Facebook Goes International

About a year and a half ago, Facebook launched the first translated version of Facebook in Spanish. Since then, they've been busy working with community translators to translate the site into oodles of languages. From French, German, Japanese, Chinese and Italian, they worked their way up to 55 languages.

Now, they'd like you to know that thanks to its community translators, a la user-driven translation program, Facebook is available in 64 different languages. And that's not all.

Facebook is extending its translations to Facebook Connect, the platform that lets third-party websites offer Facebook login to their users and push information back to the News Feed.

Websites can change the language that Connect offers via simple code that Facebook has made available to its developer blog. When a user first connects to a site, or publishes something back to Facebook, the Facebook Connect content will appear in the language you specify.
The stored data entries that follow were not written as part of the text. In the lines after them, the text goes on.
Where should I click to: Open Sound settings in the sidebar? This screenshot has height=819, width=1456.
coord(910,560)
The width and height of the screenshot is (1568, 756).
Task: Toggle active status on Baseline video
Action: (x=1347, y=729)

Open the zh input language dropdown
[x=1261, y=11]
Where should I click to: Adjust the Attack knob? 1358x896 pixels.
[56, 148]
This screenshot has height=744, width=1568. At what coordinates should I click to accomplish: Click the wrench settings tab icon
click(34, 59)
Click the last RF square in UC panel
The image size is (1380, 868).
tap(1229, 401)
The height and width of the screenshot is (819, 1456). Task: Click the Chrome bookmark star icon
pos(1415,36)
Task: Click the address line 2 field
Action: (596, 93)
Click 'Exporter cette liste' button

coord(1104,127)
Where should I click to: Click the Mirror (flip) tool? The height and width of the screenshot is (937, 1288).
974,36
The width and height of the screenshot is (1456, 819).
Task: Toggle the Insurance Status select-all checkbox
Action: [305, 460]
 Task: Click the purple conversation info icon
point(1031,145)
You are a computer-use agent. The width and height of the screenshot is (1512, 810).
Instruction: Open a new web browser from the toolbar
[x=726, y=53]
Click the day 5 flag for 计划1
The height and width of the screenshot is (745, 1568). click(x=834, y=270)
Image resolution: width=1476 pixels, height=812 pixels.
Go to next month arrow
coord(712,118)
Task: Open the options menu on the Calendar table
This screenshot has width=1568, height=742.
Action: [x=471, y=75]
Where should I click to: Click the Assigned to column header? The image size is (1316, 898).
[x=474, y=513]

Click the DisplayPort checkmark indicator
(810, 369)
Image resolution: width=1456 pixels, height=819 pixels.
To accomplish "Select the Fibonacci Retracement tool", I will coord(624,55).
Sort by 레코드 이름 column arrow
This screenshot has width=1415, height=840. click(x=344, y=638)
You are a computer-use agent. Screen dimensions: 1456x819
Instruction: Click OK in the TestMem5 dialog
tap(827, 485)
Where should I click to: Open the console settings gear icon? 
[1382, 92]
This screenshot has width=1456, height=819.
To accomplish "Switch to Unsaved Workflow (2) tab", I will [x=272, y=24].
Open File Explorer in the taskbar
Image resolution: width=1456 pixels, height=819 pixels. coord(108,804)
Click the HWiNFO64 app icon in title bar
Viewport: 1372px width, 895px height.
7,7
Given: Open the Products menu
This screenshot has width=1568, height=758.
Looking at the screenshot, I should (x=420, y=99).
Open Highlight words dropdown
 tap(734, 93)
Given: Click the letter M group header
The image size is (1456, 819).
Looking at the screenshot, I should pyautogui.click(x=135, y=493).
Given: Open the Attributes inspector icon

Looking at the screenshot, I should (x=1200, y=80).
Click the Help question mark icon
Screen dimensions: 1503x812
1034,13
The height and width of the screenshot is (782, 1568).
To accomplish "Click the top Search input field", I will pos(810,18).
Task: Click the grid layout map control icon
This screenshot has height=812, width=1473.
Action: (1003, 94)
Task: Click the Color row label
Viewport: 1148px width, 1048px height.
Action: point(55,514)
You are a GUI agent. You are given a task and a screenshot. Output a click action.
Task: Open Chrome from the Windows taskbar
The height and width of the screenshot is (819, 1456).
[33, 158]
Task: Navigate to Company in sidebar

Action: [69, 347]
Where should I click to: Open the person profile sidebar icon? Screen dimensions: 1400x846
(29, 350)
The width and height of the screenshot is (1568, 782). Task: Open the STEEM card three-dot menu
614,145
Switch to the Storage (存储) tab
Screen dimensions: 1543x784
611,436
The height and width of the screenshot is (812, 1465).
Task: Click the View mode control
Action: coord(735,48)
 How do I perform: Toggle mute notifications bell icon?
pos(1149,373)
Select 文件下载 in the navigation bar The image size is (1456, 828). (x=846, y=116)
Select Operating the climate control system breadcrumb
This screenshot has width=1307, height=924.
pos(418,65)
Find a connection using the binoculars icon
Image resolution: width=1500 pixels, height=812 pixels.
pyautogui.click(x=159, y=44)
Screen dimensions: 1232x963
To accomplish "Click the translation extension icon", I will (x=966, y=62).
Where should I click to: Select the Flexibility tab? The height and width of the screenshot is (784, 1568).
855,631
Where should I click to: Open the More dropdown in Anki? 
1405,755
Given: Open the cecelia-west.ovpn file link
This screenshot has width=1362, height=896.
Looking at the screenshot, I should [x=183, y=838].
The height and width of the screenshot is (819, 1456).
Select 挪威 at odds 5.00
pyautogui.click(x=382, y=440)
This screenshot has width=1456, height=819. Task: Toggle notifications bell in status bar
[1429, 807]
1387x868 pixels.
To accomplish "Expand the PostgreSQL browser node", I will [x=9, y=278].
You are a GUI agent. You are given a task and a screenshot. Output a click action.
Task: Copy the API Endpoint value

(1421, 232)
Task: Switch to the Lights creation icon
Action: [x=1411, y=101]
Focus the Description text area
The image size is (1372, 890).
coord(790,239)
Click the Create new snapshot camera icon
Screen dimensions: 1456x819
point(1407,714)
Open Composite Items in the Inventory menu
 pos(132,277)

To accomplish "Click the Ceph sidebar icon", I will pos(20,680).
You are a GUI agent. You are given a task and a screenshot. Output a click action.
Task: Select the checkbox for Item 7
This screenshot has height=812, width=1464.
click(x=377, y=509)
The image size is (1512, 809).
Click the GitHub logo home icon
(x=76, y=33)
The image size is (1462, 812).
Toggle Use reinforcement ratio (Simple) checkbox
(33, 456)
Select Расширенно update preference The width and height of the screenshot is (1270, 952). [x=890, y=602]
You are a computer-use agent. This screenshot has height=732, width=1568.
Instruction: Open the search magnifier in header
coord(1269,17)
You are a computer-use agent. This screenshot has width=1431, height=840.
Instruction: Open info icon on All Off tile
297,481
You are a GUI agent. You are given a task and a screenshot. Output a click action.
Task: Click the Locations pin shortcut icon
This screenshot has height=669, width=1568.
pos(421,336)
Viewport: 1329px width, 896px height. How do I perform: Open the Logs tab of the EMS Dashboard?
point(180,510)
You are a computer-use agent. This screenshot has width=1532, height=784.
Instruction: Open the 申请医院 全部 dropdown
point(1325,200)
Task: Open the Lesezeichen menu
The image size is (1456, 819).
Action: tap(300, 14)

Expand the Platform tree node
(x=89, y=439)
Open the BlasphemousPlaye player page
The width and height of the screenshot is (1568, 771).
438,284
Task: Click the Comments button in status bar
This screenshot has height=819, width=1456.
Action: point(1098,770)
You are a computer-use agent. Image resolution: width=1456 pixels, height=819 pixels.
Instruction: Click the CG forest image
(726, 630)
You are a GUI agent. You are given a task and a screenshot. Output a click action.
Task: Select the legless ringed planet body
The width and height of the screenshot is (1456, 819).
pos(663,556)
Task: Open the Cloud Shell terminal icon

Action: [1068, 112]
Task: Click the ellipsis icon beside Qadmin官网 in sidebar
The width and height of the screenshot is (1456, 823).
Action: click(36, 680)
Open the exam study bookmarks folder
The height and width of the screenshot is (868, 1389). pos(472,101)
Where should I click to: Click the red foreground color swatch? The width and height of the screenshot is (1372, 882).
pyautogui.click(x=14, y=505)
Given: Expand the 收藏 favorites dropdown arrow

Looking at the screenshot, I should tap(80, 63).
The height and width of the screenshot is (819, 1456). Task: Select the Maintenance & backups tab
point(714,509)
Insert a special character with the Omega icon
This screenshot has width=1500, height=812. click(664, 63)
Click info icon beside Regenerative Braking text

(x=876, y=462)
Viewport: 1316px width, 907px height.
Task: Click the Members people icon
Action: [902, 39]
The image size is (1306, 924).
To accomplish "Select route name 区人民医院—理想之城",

User-generated content continues to appear in the language in which it was written.


Not only has Facebook extended its reach beyond Google's, whose Google Friend Connect just added support for 47 different languages, but it has set to improve its reach around the world as well.

Only two years ago, Facebook was lagging behind other social networking sites, slowly gaining attention and support when they announced they would start rolling out their site in other languages, following in the steps of MySpace, who by that time had already completed localizations throughout most of Europe.

By adding more and more localizations and languages to their platform, Facebook is making social networking a global affair, not only by providing users more options by which they can communicate, but by engaging a user-driven community that has worked to make it possible. That's social innovation.